第1子の育休から復帰するタイミングで組織人事部に配属になりました。当時、この部にはママ社員がほとんどいない中、短時間勤務で働くのは無理かもしれないと思いましたが、「やるしかない!」と復帰。今では部内にたくさんのママがおり、「時短ママ社員のパイオニア」としての自負があります(笑)。

――短時間勤務だとキャリアアップは難しいですか?

短時間勤務で課長になった人も身近にいます。今、私としては、自分の専門性を高めていきたいと思っています。マネジメント系に行くのか、プロフェッショナル系に行くのか、迷うところではありますが、短時間勤務であっても、キャリアアップはいくらでもできるのではないかと思います。

■中沢亜希子さん/2001年入社

ご主人、小3の長女、保育園年長の長男の4人家族。

新卒で入社後、法人営業として北海道支社に配属。
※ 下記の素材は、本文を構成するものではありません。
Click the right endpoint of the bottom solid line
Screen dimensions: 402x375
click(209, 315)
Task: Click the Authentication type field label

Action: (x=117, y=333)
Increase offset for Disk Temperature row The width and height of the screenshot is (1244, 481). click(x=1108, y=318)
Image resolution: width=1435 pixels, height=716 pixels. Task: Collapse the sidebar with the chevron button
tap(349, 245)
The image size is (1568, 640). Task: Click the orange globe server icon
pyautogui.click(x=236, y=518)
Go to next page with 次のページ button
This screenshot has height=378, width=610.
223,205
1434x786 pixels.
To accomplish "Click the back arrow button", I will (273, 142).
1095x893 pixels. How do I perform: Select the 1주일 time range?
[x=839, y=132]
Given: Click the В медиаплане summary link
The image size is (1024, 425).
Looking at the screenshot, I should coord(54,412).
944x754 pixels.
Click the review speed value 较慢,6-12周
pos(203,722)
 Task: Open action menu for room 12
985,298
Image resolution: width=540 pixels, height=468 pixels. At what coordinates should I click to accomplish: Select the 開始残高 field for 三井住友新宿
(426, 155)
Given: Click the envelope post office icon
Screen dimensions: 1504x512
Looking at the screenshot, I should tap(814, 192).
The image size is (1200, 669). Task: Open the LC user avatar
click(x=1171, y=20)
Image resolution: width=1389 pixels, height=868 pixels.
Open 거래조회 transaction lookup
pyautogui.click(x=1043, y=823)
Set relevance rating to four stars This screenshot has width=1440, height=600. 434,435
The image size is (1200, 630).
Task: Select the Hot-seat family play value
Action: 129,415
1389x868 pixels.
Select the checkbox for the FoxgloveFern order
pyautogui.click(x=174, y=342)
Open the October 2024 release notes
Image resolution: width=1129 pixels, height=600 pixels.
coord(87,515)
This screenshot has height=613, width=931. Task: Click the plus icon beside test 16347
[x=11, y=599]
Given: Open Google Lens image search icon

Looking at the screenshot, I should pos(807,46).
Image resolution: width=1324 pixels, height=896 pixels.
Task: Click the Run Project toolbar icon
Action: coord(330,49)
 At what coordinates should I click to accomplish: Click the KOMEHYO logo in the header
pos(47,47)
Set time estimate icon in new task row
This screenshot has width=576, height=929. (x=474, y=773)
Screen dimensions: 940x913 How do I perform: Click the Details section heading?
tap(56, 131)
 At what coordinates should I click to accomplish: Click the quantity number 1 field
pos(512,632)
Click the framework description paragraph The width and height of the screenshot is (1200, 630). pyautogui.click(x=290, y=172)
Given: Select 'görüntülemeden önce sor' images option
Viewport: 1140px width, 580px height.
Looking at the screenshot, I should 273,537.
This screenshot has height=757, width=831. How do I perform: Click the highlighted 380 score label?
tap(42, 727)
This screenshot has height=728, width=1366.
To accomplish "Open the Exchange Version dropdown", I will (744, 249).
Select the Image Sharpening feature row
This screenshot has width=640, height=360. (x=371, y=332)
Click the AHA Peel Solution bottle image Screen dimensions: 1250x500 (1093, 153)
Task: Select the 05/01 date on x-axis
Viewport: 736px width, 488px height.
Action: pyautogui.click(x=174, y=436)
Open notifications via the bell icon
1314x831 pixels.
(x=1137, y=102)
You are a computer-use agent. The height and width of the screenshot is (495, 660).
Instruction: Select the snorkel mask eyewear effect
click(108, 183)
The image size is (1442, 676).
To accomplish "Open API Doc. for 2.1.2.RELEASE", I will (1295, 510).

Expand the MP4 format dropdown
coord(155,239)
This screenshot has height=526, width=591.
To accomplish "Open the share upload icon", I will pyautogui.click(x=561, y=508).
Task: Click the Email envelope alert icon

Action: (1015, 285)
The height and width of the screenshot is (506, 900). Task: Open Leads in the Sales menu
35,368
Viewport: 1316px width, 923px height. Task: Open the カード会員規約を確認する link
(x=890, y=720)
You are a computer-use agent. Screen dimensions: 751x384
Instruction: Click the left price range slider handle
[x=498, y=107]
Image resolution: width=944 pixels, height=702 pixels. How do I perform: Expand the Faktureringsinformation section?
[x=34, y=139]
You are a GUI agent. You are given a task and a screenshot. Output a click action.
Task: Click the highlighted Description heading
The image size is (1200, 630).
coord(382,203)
翌年、東京へ異動。現在は法人事業統括プロセスマネジメント本部人材開発室で、人材育成の研修企画・運営の業務を担当されています。

――仕事と家庭を両立する上で活用した人事制度は?

「短時間勤務(9:15〜16:15)」と「在宅勤務」を活用しています。在宅勤務のメリットは、普段の通勤時間を業務時間に充てることができ、いつもより仕事量を増やすことができるという点です。また、子どもたちの学校や園の行事などが午後からある場合、会社を一日休むのではなく、午前中を在宅勤務、午後を半休にするなど、年休を有効に利用できています。

――出産までにしておくべきことはありますか?

子どもが生まれると、どうしても時間的な制約が出てきます。自分のために時間を使えるうちに、仕事に打ち込んで結果を出しておくことは大事だと思います。また、もし管理職を目指すのであれば、育休前になっておくと、復帰後も管理職として復帰できるので、その後のキャリアプランが描きやすいように感じます。

――将来子どもは欲しい。でも仕事が面白く、先送りにしてしまいそうな自分がいて悩みます。

私自身は仕事が本当に好きだったので、子どもが生まれてもバリバリのキャリアウーマンになると思っていました。ですが、生まれてみたら我が子が可愛くて「子どもとの時間も大事にしながら働きたい!」と思うようになりました(笑)。産んでみないと、自分の気持ちはわからないもの。だとしたら、自分がどんなライフプランを実行したいかを一度書き出してみると、行動がクリアになりますよ。

自分らしく心地よく働き続けていくには

たくさんの質問に、にこやかに答えてくださった大谷さんと中沢さん。「チームで仕事をする」「信用されるように、任された仕事に責任を持つ」「周りのメンバーに感謝する」など、チームの一員として仕事に取り組まれているお話が印象的でした。

柔軟な人事制度があったとしても、実際に制度を活用する人の状況は、それぞれ違うもの。仕事への責任感や周りへの気遣いがあってこそ、今の自分の幸せにベストマッチな働き方が応援されるのだと、改めて感じる2時間となりました。

(東京湾を望む25階からの眺めは最高でした!)

AUTHOR……岡村紘子/株式会社manmaの社会人プロボノ。1979年生まれ、小1と1歳の兄弟の母。manmaの「家族留学」に惚れ込み、2017年1月からmanmaに参画。